[Opening Supplied material section]

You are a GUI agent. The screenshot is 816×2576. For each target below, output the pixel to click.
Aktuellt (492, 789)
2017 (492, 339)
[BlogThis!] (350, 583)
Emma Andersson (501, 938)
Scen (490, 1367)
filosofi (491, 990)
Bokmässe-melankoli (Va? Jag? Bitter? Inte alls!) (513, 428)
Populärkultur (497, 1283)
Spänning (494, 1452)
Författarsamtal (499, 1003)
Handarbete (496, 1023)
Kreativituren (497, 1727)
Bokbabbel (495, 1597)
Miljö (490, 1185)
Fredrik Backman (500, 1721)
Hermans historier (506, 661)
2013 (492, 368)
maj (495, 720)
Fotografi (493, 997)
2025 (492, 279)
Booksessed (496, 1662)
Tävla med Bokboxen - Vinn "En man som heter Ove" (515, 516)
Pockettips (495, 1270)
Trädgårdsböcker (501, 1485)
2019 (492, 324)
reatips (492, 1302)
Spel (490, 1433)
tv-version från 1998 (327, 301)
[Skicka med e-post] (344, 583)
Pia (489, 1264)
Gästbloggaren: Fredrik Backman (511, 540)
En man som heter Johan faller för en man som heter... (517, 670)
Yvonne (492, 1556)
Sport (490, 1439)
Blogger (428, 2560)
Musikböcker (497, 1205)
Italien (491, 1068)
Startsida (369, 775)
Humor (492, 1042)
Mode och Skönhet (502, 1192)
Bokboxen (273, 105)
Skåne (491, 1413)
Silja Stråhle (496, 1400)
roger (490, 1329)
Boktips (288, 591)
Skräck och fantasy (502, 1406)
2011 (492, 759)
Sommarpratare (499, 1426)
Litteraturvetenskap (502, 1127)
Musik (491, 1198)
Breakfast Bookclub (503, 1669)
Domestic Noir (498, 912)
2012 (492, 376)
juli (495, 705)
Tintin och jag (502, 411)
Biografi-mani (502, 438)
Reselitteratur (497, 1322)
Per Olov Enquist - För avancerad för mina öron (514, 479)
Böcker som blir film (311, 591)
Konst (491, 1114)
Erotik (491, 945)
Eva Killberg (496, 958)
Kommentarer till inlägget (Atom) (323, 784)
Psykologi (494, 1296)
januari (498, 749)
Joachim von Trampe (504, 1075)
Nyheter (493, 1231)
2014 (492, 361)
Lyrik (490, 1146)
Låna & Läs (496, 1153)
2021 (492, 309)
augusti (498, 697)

[Closing Supplied material section]

(Your goal)
Among the lines of these entries, find those that contain "Backman". Give their number and nothing else.

(Solution for this exercise)
2